Common themes abound between the experiences children have of reincarnation. Tucker explains how no regression therapy is ever necessary to enable the children to recall their past life memories. Usually, children start to have such memories from around 35 months of age, and generally, they are vivid recollections of regular past lives that more often than not ended violently.


Tucker is adamant that none of these children are “little mystics”

He states that they are regular kids that simply recall who they once were. They remember past spouses and siblings, friends and the location where they once lived. Some of these children beg to return to these places. Others retain phobias of things that occurred around their past life death. For example, some children who report drowning will have an immense fear of water.

Additionally, many of these children recall what happened between the time their old ‘self’ died and when their new ‘self’ was born. Some recall experiences of staying as a ghost around the old family. Some describe experiences of heaven. Others will describe how something or someone guided them to their new parents, or how they personally specifically chose them. James Leininger was one such child who told his father that he chose him.

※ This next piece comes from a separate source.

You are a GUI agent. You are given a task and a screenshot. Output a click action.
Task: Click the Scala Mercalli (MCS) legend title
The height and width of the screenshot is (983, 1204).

Nevertheless, the jury is out as to whether or not these children have legitimately been reincarnated. However, some scientists at least agree that there is much we don’t know about things like consciousness; therefore, things like reincarnation may one day be explained from a scientific perspective. British physicist Sir Roger Penrose is one such scientist who explores the realms of consciousness from the point of view of quantum mechanics. There is a theory that it is our consciousness that actually creates reality, and not the other way round. Therefore, scientists like Penrose do not entirely rule out the possibility that reincarnation might be real.